**WORK ORDER:**
Write out the data once more, exactly as it reads.

PROVIDED ENTRIES: Begin

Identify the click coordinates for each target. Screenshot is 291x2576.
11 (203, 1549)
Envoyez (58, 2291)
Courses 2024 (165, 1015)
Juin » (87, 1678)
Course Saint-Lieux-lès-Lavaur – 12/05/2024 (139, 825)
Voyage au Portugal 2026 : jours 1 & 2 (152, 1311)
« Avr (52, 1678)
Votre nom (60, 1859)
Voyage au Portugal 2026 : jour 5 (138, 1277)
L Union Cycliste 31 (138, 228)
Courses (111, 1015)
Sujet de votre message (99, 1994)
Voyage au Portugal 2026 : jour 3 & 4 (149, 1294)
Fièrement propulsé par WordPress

PROVIDED ENTRIES: End

**RESPONSE BOX:**
Identify the click coordinates for each target. Screenshot is 291x2576.
11 (203, 1549)
Envoyez (58, 2291)
Courses 2024 (165, 1015)
Juin » (87, 1678)
Course Saint-Lieux-lès-Lavaur – 12/05/2024 (139, 825)
Voyage au Portugal 2026 : jours 1 & 2 (152, 1311)
« Avr (52, 1678)
Votre nom (60, 1859)
Voyage au Portugal 2026 : jour 5 (138, 1277)
L Union Cycliste 31 (138, 228)
Courses (111, 1015)
Sujet de votre message (99, 1994)
Voyage au Portugal 2026 : jour 3 & 4 (149, 1294)
Fièrement propulsé par WordPress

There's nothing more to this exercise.